What needs to be done
In this exercise, each record below is to be written out again exactly.

Items from a data source:
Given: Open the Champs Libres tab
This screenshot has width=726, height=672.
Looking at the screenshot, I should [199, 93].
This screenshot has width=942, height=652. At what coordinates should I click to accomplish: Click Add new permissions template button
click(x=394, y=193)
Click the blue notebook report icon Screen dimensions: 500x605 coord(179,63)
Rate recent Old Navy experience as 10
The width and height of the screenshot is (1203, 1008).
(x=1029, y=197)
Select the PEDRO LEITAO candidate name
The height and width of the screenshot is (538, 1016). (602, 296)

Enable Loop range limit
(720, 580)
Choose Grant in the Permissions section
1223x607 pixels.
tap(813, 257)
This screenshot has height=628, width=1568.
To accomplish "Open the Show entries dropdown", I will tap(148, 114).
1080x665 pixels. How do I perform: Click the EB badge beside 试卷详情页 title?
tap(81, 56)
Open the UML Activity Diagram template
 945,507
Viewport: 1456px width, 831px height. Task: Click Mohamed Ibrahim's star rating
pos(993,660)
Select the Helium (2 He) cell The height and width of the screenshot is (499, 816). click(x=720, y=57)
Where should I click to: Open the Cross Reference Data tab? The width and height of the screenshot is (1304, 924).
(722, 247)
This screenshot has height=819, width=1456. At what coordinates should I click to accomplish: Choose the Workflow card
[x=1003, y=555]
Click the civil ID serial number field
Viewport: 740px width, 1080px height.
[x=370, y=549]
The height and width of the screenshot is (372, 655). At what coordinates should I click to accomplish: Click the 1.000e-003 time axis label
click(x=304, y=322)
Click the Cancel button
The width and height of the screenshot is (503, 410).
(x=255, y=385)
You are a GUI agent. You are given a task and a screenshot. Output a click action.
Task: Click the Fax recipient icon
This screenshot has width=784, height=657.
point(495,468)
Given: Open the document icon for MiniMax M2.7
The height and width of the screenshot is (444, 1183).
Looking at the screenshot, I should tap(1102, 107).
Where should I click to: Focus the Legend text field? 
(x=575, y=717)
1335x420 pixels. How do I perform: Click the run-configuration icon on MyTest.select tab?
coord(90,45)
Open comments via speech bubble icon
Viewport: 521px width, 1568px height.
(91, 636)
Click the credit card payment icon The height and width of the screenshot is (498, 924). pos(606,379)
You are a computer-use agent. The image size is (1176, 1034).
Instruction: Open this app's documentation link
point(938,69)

Written solution
Given: Open the Champs Libres tab
This screenshot has width=726, height=672.
Looking at the screenshot, I should [199, 93].
This screenshot has width=942, height=652. At what coordinates should I click to accomplish: Click Add new permissions template button
click(x=394, y=193)
Click the blue notebook report icon Screen dimensions: 500x605 coord(179,63)
Rate recent Old Navy experience as 10
The width and height of the screenshot is (1203, 1008).
(x=1029, y=197)
Select the PEDRO LEITAO candidate name
The height and width of the screenshot is (538, 1016). (602, 296)

Enable Loop range limit
(720, 580)
Choose Grant in the Permissions section
1223x607 pixels.
tap(813, 257)
This screenshot has height=628, width=1568.
To accomplish "Open the Show entries dropdown", I will tap(148, 114).
1080x665 pixels. How do I perform: Click the EB badge beside 试卷详情页 title?
tap(81, 56)
Open the UML Activity Diagram template
 945,507
Viewport: 1456px width, 831px height. Task: Click Mohamed Ibrahim's star rating
pos(993,660)
Select the Helium (2 He) cell The height and width of the screenshot is (499, 816). click(x=720, y=57)
Where should I click to: Open the Cross Reference Data tab? The width and height of the screenshot is (1304, 924).
(722, 247)
This screenshot has height=819, width=1456. At what coordinates should I click to accomplish: Choose the Workflow card
[x=1003, y=555]
Click the civil ID serial number field
Viewport: 740px width, 1080px height.
[x=370, y=549]
The height and width of the screenshot is (372, 655). At what coordinates should I click to accomplish: Click the 1.000e-003 time axis label
click(x=304, y=322)
Click the Cancel button
The width and height of the screenshot is (503, 410).
(x=255, y=385)
You are a GUI agent. You are given a task and a screenshot. Output a click action.
Task: Click the Fax recipient icon
This screenshot has width=784, height=657.
point(495,468)
Given: Open the document icon for MiniMax M2.7
The height and width of the screenshot is (444, 1183).
Looking at the screenshot, I should tap(1102, 107).
Where should I click to: Focus the Legend text field? 
(x=575, y=717)
1335x420 pixels. How do I perform: Click the run-configuration icon on MyTest.select tab?
coord(90,45)
Open comments via speech bubble icon
Viewport: 521px width, 1568px height.
(91, 636)
Click the credit card payment icon The height and width of the screenshot is (498, 924). pos(606,379)
You are a computer-use agent. The image size is (1176, 1034).
Instruction: Open this app's documentation link
point(938,69)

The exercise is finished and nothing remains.